Zum Einen sei der aktuelle Trend hin zu weniger Arbeit auf die Pandemie zurückzuführen, so Zukunftsforscherin Dietrich. Corona sei für sie eine Art Evolutionsbeschleuniger gewesen. Themen, die schon lange unter der Oberfläche waren, seien an die Oberfläche getrieben. Und: In der Corona-Zeit habe es einfach keine andere Möglichkeit gegeben. Man habe einfach von einem auf den anderen Tag anders arbeiten müssen, und zwar über viele viele Branchen hinweg, sagt die Zukunftsforscherin.

Gesundheit wird wichtiger

Man habe aber auch realisiert, welchen Stellenwert Gesundheit habe, sagt Dietrich. Es gehe nicht nur darum, nicht krank zu sein, sondern man wolle auch ein gesundes Leben in der Arbeitswelt und zuhause führen. So haben laut Dietrich dieses Jahr etwa dreiviertel aller Menschen gesagt, dass ihre Gesundheit ihnen wichtiger sei als der nächste Karriereschritt.

"Generation Wellbeing"

Gedanken rund um die Work-Life-Balance machen sich vor allem jüngere Leute – aber längst nicht nur. Die jüngste Generation, auch Generation Z genannt, bringe die Ideen aber nach und nach mit in die Arbeitswelt. Das habe sogar zu dem Spitznamen "Generation Wellbeing" geführt, so Nora Dietrich.

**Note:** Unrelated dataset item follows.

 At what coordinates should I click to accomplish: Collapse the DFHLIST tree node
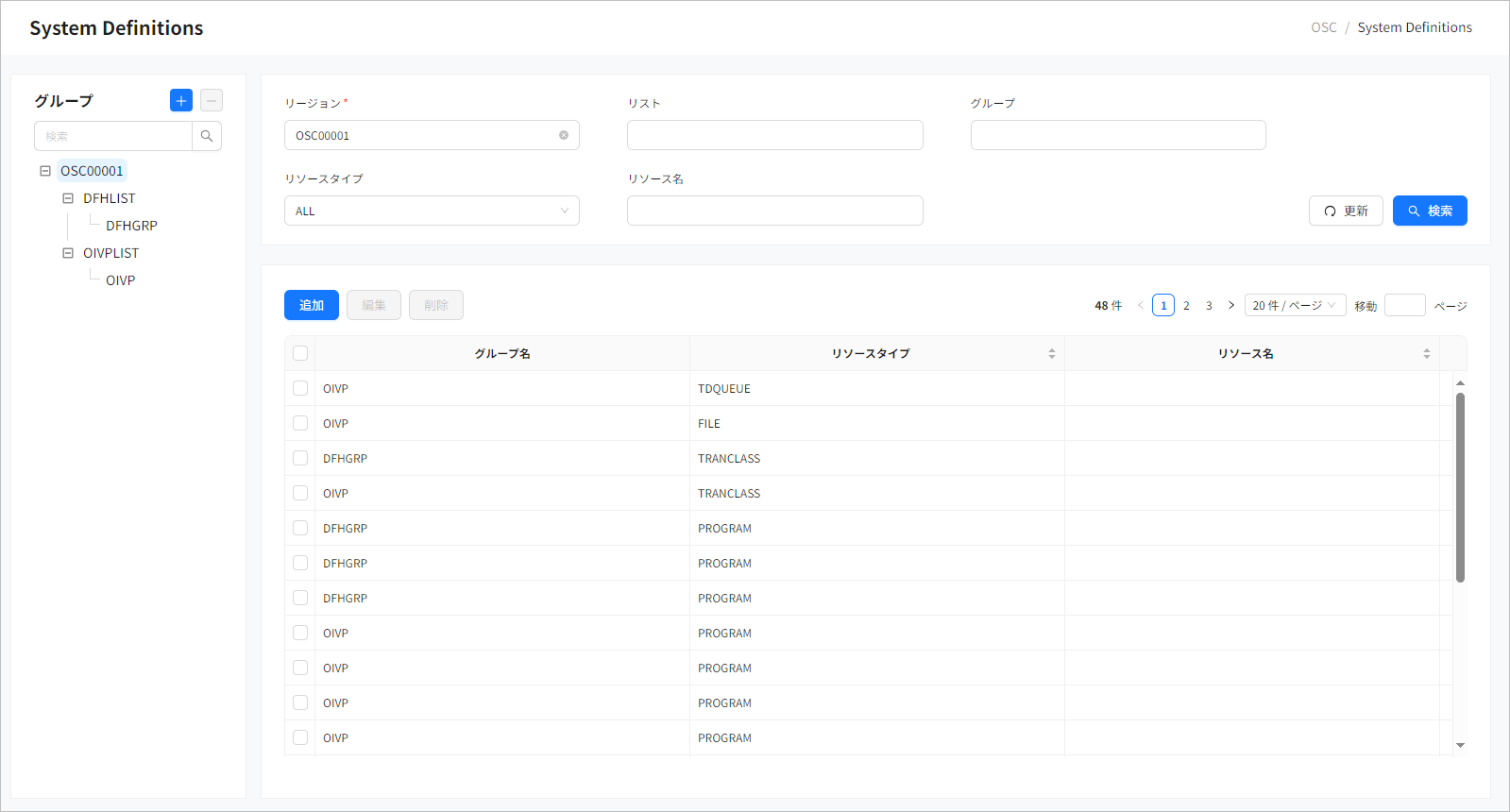68,198
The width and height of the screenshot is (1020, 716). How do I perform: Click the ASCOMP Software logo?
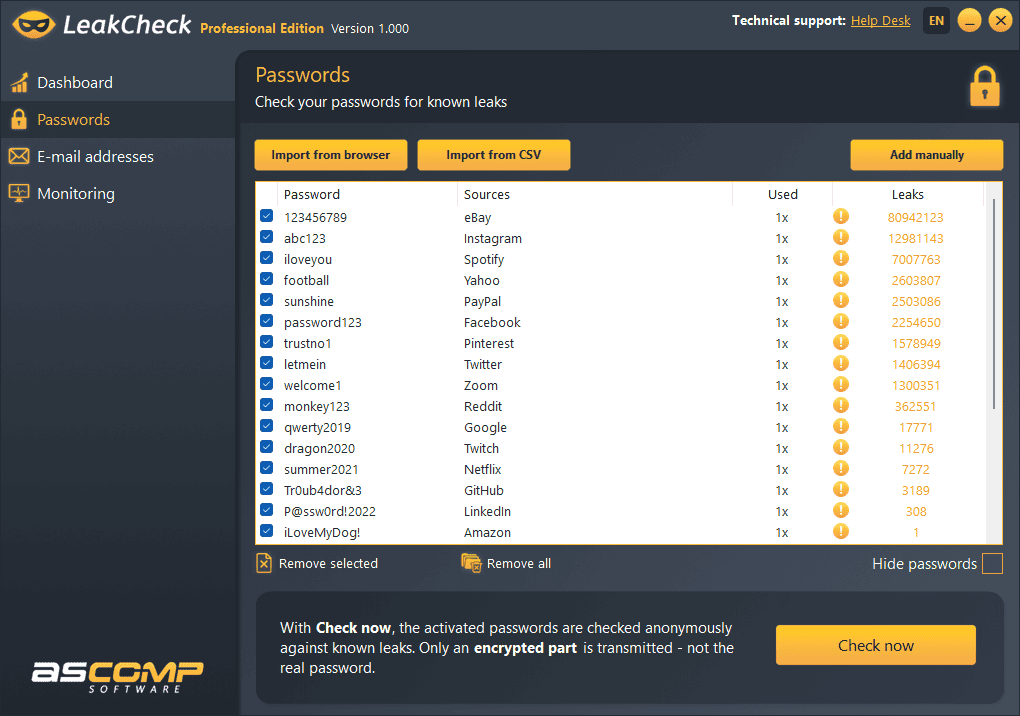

Der Grund: Sie seien oft mit Eltern aufgewachsen, die hart gearbeitet haben – nach dem Motto "Erst die Arbeit, dann das Vergnügen" – und dann spät und erschöpft nach Hause kamen. Deshalb hätten sich viele junge Menschen die Frage gestellt, ob das der einzige Weg sei, wie Arbeit und Leistung funktionnieren könne.

Leistung neu definieren: Qualität statt Quantität

In der Weniger-Arbeiten-Diskussion käme oft die Frage auf, ob die Gesellschaft heute keine Leistung mehr bringen und nichts Neues mehr erschaffen und gestalten wolle. Das hält Zukunftsforscherin Dietrich für nicht zutreffend. Man müsse Leistung neu definieren, zum Beispiel indem es weniger um die Arbeitszeit und mehr um die Resultate gehe.

Was sich in Unternehmen ändern müsse

Viele Arbeitgeber sind von der Idee der Arbeitszeitsverringerung aber nicht begeistert. Hier stelle sich die Frage, ob sich Unternehmen in Zeiten des Fachkräftemangels leisten können, nicht auf die Bedürfnisse ihrer Mitarbeitenden einzugehen, meint die Zukunftsforscherin.

Es gehe ja auch nicht darum einfach alles abzunicken, sagt Nora Dietrich. Vielmehr solle man offen und neugierig in den Diskurs gehen. Und vielleicht dann fragen: "Können wir diesen vermeintlichen Widerstand zwischen Höchstleistung und Menschlichkeit vielleicht auflösen, sodass wir am Ende flexibler und auch gesünder arbeiten können?"

Ein Thema in der Sendung "Guten Morgen" am 29.12.2023 auf SR 3 Saarlandwelle.